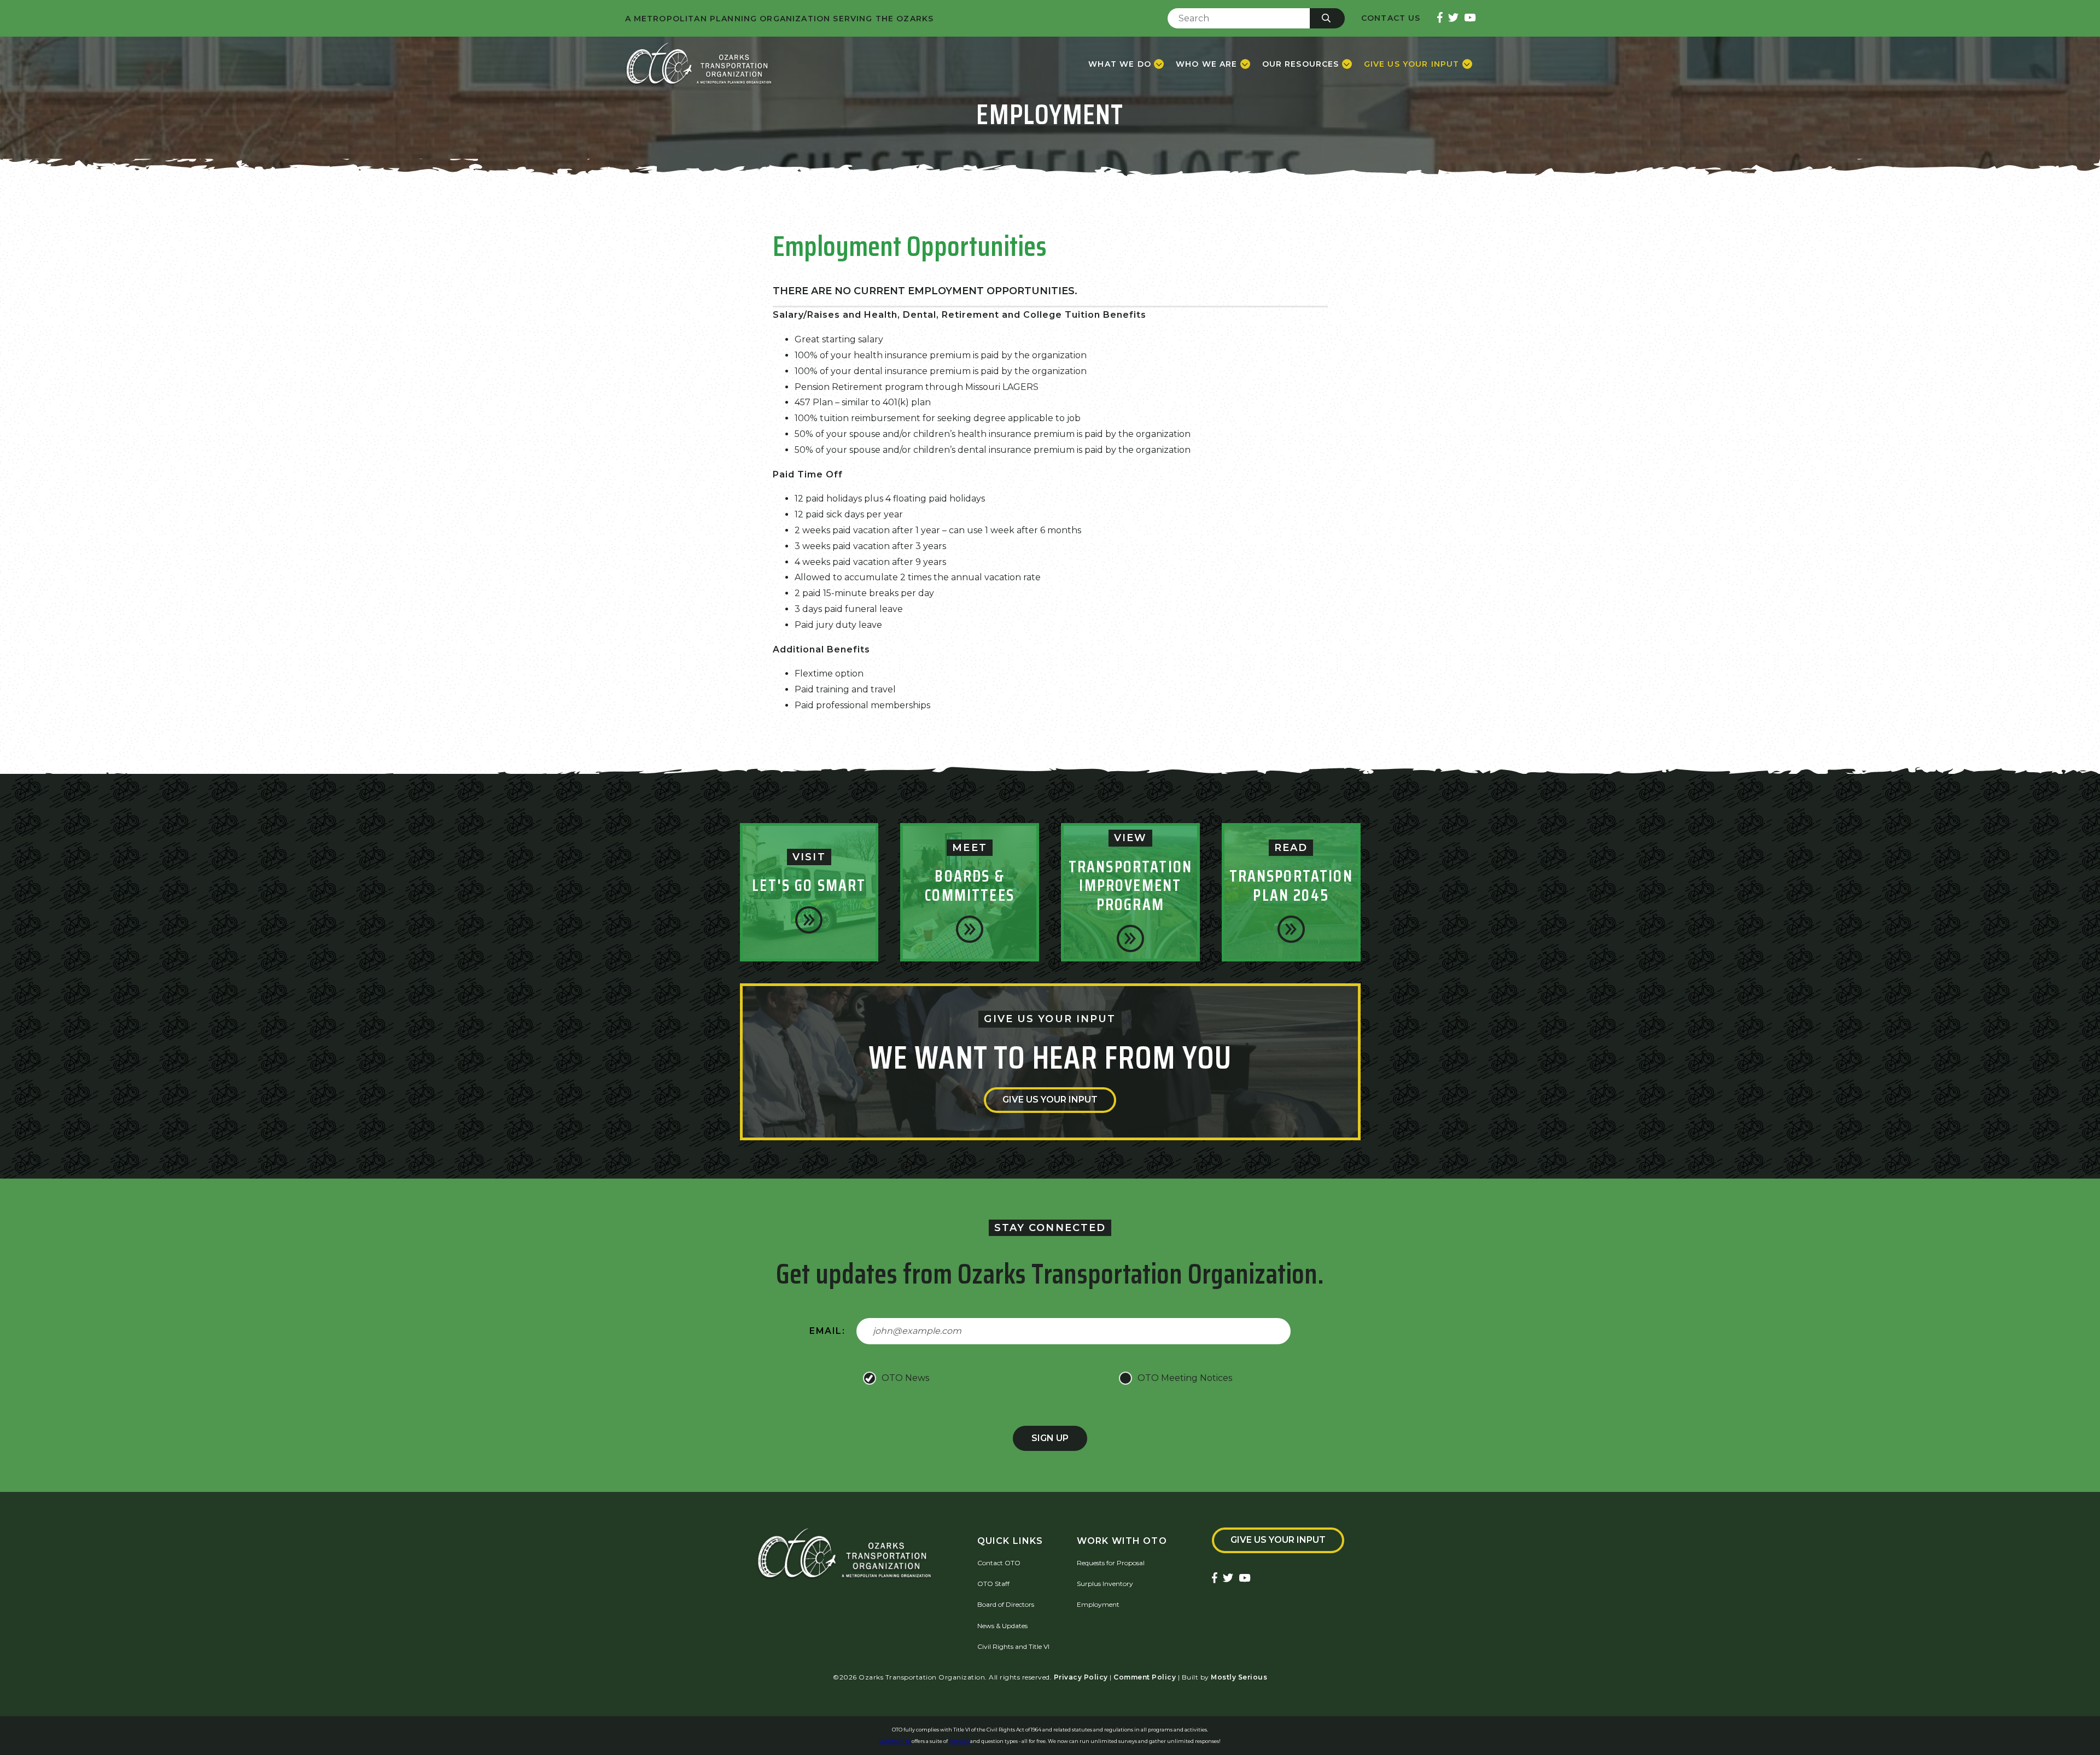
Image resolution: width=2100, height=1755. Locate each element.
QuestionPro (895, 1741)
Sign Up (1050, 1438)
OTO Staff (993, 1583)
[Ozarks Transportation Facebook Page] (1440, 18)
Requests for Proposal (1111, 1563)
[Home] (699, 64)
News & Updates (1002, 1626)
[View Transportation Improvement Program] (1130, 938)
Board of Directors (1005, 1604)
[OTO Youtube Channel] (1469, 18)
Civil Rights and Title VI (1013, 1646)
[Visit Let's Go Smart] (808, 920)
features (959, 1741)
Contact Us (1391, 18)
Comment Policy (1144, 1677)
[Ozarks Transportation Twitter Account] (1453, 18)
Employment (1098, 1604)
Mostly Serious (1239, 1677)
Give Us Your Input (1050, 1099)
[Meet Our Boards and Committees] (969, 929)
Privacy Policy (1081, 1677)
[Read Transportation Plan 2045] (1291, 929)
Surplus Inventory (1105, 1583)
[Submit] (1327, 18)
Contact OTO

§ **Required work**
Once a line of the records is found to contain "Ozarks", copy it out.

§ **Solution**
[Ozarks Transportation Facebook Page] (1440, 18)
[Ozarks Transportation Twitter Account] (1453, 18)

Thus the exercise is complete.